Data Migration in Yesod

Posted on by 

Yesod has a nice feature to define database models. It uses the persistent library to migrate your database to a state which fits your defined application models. This is true for very new project setups. With time, your project will evolve and change. For this case, there is no nice solution in Yesod. For instance, if you add a column which is mandatory, Yesod is not able to migrate since it does not know what to do with existing data. In this blog post, we will present one possible migration path at the application start.

So let's start and define a simple model in Yesod's config/models file:

Product
  uuid Text
  title Text
  createdAt UTCTime default=now()
  UniqueProductUuid uuid
  Primary uuid

We create a very simple product model in a shop data structure (or something similar. I was just tired to use the blog example over again) Now. We assume the project changes over time, and we need a Category model to our project:

Category
  uuid Text
  title Text
  UniqueCategoryUuid uuid
  Primary uuid

Great! Some time passes by, we add categories, we add products, application is deployed and running. Our users are able to search for categories and products. Now, we decide to add a categoryId to a product (for what reason ever, maybe your client decided to, or your product owner came up with a story/requirement like this). At this point, our default migrations would get stuck. The field categoryId is mandatory, but we don't know how to fix the existing product models.

Here is how we can approach the problem: Step 1: Create an SQL script which we will execute to migrate the data Step 2: Write the changes we made in our database. Hence, for the next startup, we don't execute the same SQL script again.

Since the second step is our migration trick, we will beginn with this. Let's create a file db_migrations.sql in the config folder with the following content:

CREATE TABLE IF NOT EXISTS public.db_migrations
(
    file text NOT NULL,
    created_at timestamp with time zone NOT NULL default now(),
    CONSTRAINT db_migrations_unique_file UNIQUE (file)
)
WITH (
    OIDS = FALSE
);

As you can see, we create a new table if it does not exist. The structure is very simple and clear. We just add a file column and a created date. The file will indicate which files we already executed. And the created at field will tell us when this script was executed (just for information and easier debugging). We can easily check for a file in our migrations database. If this file has already an entry, we don't execute this again. Straight forward and simple.

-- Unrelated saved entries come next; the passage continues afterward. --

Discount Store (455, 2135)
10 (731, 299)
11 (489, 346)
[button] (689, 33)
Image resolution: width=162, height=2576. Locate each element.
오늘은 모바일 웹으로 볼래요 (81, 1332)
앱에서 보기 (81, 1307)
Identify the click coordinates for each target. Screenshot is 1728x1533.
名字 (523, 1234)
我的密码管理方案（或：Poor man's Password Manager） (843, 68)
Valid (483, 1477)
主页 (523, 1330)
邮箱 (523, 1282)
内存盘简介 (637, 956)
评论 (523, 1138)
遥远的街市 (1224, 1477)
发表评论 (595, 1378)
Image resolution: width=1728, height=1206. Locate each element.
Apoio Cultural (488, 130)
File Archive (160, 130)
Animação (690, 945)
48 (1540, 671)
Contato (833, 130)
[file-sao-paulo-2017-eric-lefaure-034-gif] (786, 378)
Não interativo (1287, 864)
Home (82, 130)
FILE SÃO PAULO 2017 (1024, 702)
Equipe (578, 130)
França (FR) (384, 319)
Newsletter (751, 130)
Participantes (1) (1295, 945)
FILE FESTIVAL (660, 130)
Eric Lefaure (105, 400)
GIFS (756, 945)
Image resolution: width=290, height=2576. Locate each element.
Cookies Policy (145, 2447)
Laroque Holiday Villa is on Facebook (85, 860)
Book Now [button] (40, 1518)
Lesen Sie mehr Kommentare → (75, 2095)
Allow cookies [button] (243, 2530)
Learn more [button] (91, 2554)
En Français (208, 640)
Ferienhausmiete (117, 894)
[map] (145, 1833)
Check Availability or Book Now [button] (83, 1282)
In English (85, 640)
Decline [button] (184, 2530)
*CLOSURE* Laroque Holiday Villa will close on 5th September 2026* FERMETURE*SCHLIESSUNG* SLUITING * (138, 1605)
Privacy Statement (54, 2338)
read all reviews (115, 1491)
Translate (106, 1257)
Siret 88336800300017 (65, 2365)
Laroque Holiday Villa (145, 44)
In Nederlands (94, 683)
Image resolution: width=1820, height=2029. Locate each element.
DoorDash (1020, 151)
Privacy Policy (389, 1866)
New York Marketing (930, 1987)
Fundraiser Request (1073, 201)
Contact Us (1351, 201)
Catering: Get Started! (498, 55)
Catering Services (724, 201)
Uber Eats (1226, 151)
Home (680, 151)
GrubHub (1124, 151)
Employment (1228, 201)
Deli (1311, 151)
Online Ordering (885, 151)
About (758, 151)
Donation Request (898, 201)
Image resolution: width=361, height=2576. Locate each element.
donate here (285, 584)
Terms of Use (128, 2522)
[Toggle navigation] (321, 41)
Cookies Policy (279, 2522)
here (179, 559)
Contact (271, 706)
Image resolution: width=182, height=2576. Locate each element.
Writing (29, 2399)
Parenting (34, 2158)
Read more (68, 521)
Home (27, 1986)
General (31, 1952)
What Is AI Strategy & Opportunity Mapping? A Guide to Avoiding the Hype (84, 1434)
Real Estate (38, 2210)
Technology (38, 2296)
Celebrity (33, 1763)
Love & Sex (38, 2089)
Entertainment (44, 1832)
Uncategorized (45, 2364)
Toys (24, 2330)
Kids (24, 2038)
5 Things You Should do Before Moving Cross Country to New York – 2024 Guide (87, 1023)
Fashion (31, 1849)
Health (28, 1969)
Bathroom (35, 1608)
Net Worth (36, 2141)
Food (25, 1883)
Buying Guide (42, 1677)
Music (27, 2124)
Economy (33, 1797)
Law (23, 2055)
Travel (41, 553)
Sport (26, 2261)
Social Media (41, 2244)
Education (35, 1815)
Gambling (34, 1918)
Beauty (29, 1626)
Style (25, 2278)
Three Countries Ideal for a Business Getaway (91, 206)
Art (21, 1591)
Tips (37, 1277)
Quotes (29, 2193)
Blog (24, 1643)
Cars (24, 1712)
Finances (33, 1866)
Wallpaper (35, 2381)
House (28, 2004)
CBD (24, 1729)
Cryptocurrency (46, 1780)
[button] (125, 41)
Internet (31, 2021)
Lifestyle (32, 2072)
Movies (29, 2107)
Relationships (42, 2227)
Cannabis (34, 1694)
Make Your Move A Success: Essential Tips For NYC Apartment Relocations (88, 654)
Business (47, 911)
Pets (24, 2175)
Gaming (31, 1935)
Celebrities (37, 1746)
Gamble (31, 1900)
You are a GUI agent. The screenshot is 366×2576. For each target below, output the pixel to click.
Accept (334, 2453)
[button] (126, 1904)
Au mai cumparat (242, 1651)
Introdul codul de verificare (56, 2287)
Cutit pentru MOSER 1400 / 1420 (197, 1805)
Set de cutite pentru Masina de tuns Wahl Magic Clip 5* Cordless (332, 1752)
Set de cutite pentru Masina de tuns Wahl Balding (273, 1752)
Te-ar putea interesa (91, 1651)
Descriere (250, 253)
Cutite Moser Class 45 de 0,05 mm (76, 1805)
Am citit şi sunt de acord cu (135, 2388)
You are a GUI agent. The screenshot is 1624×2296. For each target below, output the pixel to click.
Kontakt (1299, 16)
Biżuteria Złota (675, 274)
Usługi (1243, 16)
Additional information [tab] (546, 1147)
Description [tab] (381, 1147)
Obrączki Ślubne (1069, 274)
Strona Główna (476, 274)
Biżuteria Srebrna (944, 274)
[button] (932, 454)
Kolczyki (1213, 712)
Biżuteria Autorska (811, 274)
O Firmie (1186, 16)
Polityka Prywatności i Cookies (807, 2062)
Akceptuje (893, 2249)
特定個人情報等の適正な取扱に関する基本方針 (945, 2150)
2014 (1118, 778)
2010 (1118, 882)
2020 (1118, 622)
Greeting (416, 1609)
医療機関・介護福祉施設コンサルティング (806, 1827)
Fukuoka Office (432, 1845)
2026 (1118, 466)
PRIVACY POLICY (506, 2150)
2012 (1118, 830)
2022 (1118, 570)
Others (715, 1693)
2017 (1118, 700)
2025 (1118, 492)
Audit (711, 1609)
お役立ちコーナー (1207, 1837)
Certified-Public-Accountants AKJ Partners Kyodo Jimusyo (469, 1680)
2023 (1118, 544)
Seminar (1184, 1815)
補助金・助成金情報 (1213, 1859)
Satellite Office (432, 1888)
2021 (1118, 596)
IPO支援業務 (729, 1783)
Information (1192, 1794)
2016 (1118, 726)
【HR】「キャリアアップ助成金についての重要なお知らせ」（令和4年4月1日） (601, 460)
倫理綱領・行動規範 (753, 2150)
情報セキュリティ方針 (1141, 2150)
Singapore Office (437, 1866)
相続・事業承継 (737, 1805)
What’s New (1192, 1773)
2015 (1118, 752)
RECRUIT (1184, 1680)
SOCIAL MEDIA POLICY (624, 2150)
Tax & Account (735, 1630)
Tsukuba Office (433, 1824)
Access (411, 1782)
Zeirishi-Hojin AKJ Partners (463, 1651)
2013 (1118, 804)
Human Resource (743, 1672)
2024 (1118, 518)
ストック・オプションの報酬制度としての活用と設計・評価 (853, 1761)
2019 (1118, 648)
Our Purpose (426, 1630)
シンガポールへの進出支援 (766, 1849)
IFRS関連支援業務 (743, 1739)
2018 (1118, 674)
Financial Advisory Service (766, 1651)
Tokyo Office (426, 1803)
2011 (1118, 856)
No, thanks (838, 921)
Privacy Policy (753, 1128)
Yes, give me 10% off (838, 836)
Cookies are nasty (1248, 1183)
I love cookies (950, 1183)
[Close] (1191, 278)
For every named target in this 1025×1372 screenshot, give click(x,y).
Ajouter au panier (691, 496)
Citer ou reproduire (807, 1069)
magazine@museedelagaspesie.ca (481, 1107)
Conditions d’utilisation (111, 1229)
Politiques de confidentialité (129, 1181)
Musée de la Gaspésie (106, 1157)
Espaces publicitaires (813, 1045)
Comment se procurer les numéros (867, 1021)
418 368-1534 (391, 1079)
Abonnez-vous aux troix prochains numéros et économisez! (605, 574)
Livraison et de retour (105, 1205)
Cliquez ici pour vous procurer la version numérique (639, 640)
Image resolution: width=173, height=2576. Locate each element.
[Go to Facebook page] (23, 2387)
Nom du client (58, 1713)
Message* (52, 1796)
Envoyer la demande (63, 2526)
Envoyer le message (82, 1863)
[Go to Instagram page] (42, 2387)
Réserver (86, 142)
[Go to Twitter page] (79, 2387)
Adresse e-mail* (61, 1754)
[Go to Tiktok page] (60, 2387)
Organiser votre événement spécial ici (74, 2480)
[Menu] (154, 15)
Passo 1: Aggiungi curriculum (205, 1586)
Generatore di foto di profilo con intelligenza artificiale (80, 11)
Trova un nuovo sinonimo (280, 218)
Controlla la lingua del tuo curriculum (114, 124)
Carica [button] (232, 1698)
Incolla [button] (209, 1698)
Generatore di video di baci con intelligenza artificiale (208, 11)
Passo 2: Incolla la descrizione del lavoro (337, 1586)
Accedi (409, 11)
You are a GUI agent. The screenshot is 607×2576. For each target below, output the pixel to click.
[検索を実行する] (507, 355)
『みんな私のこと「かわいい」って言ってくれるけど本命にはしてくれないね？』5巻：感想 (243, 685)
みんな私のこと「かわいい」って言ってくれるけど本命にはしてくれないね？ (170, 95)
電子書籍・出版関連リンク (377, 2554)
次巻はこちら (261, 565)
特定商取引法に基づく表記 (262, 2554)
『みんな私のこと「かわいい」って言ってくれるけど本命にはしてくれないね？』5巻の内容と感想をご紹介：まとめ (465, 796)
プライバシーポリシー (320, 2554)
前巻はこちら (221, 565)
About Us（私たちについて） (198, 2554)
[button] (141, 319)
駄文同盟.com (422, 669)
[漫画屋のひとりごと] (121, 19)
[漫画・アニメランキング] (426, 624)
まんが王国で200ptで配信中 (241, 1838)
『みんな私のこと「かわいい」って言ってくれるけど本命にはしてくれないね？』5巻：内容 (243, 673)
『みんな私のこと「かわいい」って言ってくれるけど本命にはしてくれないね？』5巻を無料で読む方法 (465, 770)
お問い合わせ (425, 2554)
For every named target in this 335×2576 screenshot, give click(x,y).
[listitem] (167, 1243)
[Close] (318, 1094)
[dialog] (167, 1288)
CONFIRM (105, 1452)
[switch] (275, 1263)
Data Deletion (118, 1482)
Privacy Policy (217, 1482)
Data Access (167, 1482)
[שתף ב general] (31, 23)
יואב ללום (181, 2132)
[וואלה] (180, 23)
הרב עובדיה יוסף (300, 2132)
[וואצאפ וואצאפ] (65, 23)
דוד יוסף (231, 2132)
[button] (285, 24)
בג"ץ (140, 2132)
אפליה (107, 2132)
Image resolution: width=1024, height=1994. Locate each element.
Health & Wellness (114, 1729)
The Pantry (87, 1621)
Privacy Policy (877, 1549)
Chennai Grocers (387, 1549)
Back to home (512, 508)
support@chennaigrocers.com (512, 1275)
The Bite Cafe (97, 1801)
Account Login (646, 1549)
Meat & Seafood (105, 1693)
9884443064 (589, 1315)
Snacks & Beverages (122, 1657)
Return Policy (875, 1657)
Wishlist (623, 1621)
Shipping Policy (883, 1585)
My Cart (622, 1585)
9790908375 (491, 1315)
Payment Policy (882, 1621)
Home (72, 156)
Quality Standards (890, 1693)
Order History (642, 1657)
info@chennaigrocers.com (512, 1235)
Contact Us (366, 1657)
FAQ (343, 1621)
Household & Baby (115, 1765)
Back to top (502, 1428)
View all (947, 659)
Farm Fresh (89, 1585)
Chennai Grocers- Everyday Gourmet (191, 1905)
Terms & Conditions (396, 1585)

What about step 1, though? We still need to run migrations for existing models. In this case we can introduce a new column categoryId and define it mandatory on the Product model like this:

Product
  uuid Text
  title Text
  createdAt UTCTime default=now()
  categoryId CategoryId
  UniqueProductUuid uuid
  Primary uuid

If we do so, we will end up with a stuck migration and our application won't run. Let's change our model as planned, but this time add a folder migrations to the config folder and place a file with the name 1-category-id-in-products.sql:

DO $$
BEGIN
    IF NOT (SELECT EXISTS (SELECT 1 FROM db_migrations WHERE file=?)) THEN
      BEGIN
          BEGIN
              ALTER TABLE product ADD COLUMN category_id text NOT NULL default 'empty';
              UPDATE product SET category_id=(SELECT uuid FROM category WHERE title='Default category' LIMIT 1);
          EXCEPTION
              WHEN duplicate_column THEN RAISE NOTICE 'Column category_id already exists in table product.';
          END;
      END;

      INSERT INTO db_migrations VALUES (?);
    END IF;
END $$

Uhm, ok, this looks maybe a bit complicated. Let's go through the code. DO and BEGIN statements at the beginning of the file are specific to postgres and will enable us to use IF statements. We can the check if our file, which is being executed already exists in our migrations database. If the entry does not exists, we go on and alter our product table to have a category_id column, which is per default filled with a useless string 'empty'. Afterwards, we select a default category and update all rows in the product table to use this category as its reference. This will satisfy our constraint that the categoryId is mandatory in the product model. Finally, if everything worked out as expected, we add the executed script to our migrations database so we do not execute this migration again at startup.

So far, we created models and SQL files. But we still miss something in our code to execute those files for us. The place to add this kind of code is in the Application.hs file (if you have set up the project from the default Yesod template). We need to locate the runMigration function with its parameter migrateAll. This is the point our model files are parsed and transformed into the correct database schema. Hence, we need to execute something before this happens (otherwise it would be too late). The persistent library offers a function called rawExecute which we can run at startup of our application. So, let's try to add the following code to our Application.hs file right before the runMigration function:

dbMigrationsSql <- readFile "config/db_migrations.sql"
runLoggingT (runSqlPool (rawExecute (TE.decodeUtf8 dbMigrationsSql) []) pool ) logFunc

In the first line we read the migrations database creation SQL-script from file. The second line will run our SQL content inside our SQL connection pool, which is already created at this point.